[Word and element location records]
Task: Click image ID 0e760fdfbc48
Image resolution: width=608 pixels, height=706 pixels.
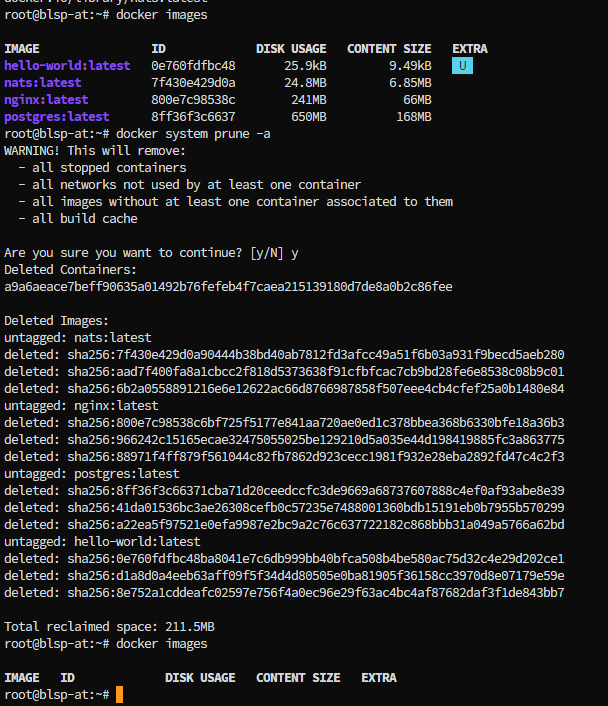Action: coord(193,66)
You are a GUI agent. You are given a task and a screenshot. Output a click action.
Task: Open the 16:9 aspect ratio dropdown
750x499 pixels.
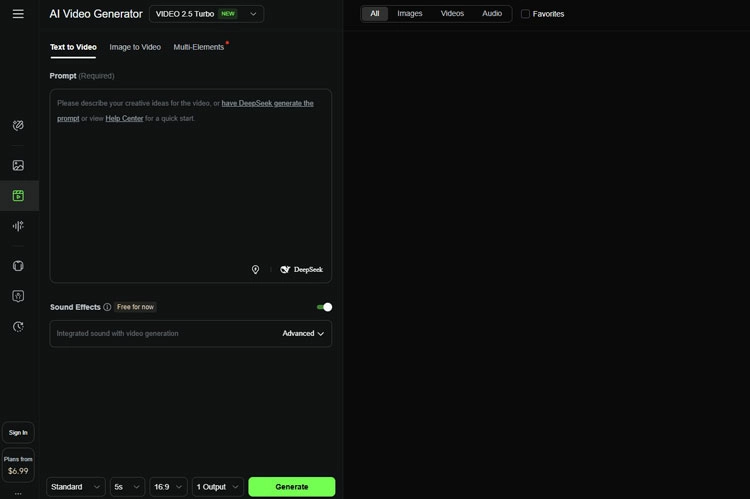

## THE EXERCISE:
Return every one of the lines above word for word, but leave the pictures out.

## OUTPUT OF THE TASK:
Task: Click image ID 0e760fdfbc48
Image resolution: width=608 pixels, height=706 pixels.
Action: coord(193,66)
You are a GUI agent. You are given a task and a screenshot. Output a click action.
Task: Open the 16:9 aspect ratio dropdown
750x499 pixels.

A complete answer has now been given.